British sea captain and governor of the Bahamas

Woodes Rogers (c. 1679 – 15 July 1732) was an English sea captain, privateer and colonial administrator who served as the governor of the Bahamas from 1718 to 1721 and again from 1728 to 1732. He is remembered as the captain of the vessel that rescued marooned Scottish sailor Alexander Selkirk, whose plight is generally believed to have inspired Daniel Defoe's novel Robinson Crusoe. Rogers came from an experienced seafaring family, grew up in Poole and Bristol, and served a marine apprenticeship to a Bristol sea captain. His father, who held shares in many ships, died when Rogers was in his mid-twenties, leaving Rogers in control of the family shipping business.

In 1707, Rogers was approached by Captain William Dampier, who sought support for a privateering voyage against the Spanish, with whom the British were at war. Rogers led the expedition, which consisted of two well-armed ships, Duke and Duchess, and was the captain of Duke. In three years, Rogers and his men went around the world, capturing several ships in the Pacific Ocean. En route, the expedition rescued Selkirk, finding him on Juan Fernández Island on 1 February 1709. When the expedition returned to England in October 1711, Rogers had circumnavigated the globe, while retaining his original ships and most of his men, and the investors in the expedition doubled their money.

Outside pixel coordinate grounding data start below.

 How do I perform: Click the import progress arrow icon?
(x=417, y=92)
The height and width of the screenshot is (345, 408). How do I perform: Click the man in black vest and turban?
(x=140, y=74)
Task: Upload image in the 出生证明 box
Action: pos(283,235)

The expedition made Rogers a national hero, but his brother was killed and Rogers was badly wounded in fights in the Pacific. On his return, he was sued by his crew on the grounds that they had not received their fair share of the expedition profits, and Rogers was forced into bankruptcy. He wrote of his maritime experiences in the book A Cruising Voyage Round the World, which sold well, in part due to public fascination at Selkirk's rescue. Rogers was twice appointed Governor of the Bahamas, where he succeeded in warding off threats from the Spanish, and in ridding the colony of pirates. His first term as governor was financially ruinous, and on his return to England, he was imprisoned for debt. During his second term as governor, Rogers died in Nassau, aged about 53.

==Early life==
Woodes Rogers was the eldest son and heir of Woods Rogers, a successful merchant captain. Woodes Rogers spent part of his childhood in Poole, England, where he likely attended the local school; his father, who owned shares in many ships, was often away nine months of the year with the Newfoundland fishing fleet. Sometime between 1690 and 1696, Captain Rogers moved his family to Bristol. In November 1697, Woodes Rogers was apprenticed to Bristol mariner John Yeamans, to learn the profession of a sailor. At 18, Rogers was somewhat old to be starting a seven-year apprenticeship. His biographer, Brian Little, suggests that this might have been a way for the newcomers to become part of Bristol maritime society, as well as making it possible for Woodes Rogers to become a freeman, or voting citizen, of the city. Little also suggests that it is likely that Rogers gained his maritime experience with Yeamans's ship on the Newfoundland fleet.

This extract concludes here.